__Information__
---+---

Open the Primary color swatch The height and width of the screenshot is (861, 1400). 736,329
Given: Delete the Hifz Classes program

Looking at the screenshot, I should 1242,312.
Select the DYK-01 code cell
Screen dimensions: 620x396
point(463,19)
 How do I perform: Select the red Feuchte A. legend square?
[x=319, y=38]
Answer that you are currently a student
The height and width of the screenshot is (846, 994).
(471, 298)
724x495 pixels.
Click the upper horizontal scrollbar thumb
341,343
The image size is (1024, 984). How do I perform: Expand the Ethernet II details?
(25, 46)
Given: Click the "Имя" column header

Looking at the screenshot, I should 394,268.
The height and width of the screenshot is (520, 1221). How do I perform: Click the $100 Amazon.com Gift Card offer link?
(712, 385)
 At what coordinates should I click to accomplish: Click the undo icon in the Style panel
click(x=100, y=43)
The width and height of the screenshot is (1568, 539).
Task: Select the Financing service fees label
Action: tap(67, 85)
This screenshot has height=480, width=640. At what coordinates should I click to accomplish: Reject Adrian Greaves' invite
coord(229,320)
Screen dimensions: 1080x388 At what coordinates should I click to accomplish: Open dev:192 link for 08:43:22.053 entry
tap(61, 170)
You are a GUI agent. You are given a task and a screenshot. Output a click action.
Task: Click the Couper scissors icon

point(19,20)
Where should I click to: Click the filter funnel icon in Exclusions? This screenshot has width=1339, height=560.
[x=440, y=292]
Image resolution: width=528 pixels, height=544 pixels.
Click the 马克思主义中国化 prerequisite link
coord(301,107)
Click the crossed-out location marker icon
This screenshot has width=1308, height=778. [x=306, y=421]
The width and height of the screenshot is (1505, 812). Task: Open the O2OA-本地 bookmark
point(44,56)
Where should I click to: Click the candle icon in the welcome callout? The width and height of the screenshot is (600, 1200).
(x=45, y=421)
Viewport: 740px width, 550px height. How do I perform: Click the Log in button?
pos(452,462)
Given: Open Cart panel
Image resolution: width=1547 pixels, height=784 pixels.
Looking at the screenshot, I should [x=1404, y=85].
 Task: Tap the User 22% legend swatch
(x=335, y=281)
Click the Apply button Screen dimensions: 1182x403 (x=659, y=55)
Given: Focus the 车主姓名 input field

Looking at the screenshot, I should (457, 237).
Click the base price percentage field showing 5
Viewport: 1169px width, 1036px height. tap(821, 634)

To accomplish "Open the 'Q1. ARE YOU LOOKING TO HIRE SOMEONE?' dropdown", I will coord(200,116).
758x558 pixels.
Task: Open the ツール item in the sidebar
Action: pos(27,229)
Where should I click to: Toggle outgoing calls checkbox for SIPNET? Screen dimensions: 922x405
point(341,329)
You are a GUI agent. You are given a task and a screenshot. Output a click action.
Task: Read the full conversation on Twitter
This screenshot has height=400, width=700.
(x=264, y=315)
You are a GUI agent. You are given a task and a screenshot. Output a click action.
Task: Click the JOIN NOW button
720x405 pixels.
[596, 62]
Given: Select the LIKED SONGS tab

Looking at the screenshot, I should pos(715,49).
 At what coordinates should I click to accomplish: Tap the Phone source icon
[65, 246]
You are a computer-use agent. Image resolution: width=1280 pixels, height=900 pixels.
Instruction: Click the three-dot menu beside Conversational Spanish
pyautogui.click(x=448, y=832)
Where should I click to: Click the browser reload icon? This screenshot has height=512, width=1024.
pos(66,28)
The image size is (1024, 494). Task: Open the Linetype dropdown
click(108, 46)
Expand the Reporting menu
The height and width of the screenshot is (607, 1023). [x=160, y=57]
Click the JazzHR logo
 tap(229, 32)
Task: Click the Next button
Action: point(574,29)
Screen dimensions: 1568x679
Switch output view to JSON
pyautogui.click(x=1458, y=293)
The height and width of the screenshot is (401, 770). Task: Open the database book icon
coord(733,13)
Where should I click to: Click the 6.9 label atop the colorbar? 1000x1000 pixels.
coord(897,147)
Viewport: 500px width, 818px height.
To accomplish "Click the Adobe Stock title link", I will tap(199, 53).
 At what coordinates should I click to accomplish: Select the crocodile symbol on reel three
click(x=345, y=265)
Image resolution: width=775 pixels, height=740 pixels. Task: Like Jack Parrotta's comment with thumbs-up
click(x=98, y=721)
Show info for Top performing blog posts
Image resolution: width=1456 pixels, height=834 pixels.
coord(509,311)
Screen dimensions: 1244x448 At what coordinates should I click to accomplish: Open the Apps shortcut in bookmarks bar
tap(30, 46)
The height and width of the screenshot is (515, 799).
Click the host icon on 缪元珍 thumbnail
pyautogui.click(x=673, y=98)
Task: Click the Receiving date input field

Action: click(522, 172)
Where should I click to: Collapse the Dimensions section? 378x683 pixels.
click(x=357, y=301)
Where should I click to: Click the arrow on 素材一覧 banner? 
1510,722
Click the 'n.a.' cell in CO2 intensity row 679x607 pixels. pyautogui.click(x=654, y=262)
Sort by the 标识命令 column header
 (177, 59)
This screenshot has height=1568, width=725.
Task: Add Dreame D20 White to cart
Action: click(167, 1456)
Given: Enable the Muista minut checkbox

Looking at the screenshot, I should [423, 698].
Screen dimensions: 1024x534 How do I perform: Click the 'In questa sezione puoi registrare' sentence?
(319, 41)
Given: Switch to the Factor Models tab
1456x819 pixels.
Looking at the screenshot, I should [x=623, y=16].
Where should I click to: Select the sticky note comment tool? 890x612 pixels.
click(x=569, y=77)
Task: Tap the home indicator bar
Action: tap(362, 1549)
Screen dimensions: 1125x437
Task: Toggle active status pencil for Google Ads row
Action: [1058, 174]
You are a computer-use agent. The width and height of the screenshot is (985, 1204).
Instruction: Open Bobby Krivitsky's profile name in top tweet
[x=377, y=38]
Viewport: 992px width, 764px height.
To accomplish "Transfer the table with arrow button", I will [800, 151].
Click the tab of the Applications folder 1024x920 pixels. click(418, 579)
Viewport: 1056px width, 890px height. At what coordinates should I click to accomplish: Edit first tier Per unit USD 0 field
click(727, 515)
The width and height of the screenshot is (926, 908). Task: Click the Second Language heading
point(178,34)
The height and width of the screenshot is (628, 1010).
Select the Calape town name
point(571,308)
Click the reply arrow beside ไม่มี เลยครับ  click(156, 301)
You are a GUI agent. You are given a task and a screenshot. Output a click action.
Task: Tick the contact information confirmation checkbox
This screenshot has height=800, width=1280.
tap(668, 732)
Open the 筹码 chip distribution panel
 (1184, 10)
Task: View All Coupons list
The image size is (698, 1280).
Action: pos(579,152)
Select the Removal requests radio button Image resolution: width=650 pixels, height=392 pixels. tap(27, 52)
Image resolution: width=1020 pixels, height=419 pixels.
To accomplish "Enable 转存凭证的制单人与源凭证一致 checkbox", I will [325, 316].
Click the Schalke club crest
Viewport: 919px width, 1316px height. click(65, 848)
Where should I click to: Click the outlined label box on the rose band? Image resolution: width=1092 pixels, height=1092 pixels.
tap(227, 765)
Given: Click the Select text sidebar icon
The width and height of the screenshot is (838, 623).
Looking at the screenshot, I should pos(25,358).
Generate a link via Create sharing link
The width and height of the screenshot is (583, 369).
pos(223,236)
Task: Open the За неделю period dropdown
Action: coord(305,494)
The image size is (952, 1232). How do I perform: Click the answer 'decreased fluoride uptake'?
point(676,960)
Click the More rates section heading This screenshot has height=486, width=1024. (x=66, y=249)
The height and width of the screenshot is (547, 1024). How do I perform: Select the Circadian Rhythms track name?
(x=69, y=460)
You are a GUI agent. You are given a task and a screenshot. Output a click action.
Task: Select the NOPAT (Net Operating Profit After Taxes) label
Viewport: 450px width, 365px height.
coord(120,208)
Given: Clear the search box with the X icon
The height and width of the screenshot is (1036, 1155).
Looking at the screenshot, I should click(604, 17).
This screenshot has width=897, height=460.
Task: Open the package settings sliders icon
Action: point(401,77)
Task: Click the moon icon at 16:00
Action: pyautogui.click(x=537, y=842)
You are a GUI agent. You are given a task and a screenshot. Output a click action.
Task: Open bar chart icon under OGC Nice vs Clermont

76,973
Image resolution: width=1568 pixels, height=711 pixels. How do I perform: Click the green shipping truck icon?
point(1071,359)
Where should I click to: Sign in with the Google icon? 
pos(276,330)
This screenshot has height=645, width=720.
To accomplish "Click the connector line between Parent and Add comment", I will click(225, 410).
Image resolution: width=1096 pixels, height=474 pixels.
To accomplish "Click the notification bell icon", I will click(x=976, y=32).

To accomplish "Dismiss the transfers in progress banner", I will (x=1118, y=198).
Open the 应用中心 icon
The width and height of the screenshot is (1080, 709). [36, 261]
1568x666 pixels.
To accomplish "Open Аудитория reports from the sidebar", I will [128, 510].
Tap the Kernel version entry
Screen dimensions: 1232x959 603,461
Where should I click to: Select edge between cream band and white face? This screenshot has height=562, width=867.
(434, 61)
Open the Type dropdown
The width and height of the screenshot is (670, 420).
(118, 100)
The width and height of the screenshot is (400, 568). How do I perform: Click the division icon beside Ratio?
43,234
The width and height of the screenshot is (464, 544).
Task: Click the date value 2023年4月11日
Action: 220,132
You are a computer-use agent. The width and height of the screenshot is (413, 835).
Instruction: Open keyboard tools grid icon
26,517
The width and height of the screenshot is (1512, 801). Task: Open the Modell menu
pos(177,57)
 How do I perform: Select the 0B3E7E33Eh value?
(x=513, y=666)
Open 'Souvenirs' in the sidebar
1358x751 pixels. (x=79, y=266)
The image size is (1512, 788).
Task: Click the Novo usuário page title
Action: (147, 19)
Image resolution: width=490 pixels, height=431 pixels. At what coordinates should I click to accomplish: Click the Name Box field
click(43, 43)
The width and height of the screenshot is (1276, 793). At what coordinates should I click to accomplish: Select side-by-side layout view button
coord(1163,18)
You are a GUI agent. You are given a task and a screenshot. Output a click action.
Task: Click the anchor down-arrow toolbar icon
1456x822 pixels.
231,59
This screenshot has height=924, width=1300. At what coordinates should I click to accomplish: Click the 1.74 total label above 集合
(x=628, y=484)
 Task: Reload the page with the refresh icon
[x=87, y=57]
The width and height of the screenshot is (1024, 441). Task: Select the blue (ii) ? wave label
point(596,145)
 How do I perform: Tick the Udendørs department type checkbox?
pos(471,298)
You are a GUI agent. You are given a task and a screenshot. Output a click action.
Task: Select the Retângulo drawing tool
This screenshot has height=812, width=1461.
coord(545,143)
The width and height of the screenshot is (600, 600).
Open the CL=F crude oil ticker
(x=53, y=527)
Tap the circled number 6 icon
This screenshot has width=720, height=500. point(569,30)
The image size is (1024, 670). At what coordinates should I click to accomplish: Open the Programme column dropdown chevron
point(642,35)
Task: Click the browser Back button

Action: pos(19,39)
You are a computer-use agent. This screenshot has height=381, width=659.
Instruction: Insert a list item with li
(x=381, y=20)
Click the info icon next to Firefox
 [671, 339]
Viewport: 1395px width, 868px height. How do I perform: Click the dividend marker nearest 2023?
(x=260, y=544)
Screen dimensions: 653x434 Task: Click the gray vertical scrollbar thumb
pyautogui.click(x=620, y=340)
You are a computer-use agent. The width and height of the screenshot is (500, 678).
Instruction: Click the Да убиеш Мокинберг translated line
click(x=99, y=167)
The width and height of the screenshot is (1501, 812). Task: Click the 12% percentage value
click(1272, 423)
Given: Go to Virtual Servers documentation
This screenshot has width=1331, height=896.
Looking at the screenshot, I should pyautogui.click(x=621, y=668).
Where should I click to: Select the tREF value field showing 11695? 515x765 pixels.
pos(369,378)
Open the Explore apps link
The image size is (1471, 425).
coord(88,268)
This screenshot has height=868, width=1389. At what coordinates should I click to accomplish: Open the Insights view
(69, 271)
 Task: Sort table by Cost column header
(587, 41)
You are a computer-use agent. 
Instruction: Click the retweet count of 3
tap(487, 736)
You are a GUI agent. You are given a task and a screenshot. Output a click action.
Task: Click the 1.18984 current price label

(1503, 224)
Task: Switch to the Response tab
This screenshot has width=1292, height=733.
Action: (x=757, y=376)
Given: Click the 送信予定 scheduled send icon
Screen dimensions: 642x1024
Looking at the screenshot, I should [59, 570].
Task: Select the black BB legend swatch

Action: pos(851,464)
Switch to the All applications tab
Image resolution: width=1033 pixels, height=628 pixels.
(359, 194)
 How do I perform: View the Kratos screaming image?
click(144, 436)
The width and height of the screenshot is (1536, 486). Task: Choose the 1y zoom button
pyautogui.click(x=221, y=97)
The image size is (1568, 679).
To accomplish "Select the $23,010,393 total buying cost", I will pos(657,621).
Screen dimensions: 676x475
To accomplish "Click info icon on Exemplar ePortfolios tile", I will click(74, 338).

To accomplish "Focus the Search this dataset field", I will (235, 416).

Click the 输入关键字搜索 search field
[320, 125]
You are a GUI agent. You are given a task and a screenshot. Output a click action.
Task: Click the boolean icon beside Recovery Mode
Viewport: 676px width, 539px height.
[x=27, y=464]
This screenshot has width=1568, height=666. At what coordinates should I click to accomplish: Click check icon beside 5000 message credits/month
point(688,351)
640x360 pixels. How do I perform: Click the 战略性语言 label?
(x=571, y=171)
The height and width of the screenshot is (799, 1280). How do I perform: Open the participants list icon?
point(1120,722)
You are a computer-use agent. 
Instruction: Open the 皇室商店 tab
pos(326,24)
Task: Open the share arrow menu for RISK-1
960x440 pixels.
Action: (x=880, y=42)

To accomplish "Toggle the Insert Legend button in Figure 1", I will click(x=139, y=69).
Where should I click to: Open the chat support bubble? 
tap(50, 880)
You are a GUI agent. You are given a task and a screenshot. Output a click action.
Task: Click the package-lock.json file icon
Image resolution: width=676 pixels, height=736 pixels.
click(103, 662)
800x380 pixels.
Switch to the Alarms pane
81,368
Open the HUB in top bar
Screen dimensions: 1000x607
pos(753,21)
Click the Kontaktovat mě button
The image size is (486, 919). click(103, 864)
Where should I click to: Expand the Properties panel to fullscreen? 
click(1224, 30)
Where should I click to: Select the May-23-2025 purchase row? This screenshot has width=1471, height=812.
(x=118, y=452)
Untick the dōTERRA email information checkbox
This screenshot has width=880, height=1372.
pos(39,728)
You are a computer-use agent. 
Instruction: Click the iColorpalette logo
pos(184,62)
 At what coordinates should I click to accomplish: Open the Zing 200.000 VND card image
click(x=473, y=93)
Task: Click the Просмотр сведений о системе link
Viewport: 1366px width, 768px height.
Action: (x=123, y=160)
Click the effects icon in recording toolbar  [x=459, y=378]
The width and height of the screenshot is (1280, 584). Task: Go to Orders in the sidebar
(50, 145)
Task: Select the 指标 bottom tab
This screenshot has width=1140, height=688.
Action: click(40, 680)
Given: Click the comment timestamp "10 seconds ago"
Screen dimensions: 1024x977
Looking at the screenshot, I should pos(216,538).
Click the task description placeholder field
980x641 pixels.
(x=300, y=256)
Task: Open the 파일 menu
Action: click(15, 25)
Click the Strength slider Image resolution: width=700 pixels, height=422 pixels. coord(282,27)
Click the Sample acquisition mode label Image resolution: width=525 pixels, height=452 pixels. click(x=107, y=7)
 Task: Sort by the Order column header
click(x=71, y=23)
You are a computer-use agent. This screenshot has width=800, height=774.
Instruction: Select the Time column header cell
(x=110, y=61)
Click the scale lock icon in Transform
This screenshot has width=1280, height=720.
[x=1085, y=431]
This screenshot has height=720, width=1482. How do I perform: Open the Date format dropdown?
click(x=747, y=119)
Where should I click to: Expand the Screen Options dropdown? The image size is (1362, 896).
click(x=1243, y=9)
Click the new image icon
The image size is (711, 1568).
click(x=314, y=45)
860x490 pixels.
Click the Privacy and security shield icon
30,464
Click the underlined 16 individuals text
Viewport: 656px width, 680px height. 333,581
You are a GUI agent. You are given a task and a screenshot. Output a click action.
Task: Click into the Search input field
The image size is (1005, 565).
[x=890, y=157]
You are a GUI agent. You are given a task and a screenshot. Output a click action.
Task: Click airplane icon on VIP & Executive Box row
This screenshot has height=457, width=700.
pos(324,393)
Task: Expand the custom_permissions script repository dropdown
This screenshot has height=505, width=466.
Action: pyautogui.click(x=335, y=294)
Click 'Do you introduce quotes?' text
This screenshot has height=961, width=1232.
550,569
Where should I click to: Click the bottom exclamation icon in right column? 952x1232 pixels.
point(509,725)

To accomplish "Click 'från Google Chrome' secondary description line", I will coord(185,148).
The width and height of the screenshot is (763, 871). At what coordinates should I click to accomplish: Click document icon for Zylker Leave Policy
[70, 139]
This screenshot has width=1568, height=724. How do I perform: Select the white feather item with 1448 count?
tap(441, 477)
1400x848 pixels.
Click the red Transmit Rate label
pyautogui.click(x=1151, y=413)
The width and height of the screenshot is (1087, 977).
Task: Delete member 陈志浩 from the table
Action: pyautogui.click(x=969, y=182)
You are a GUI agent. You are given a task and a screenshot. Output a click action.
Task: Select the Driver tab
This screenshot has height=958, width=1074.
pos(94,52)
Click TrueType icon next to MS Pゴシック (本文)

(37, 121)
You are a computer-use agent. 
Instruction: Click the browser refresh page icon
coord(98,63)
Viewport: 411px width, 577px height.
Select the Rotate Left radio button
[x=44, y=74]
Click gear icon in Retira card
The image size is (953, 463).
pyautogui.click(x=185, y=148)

---+---

__Activity__
Each line above that contains the string "lock" should be copied.

__Solution__
Task: Click the package-lock.json file icon
Click the scale lock icon in Transform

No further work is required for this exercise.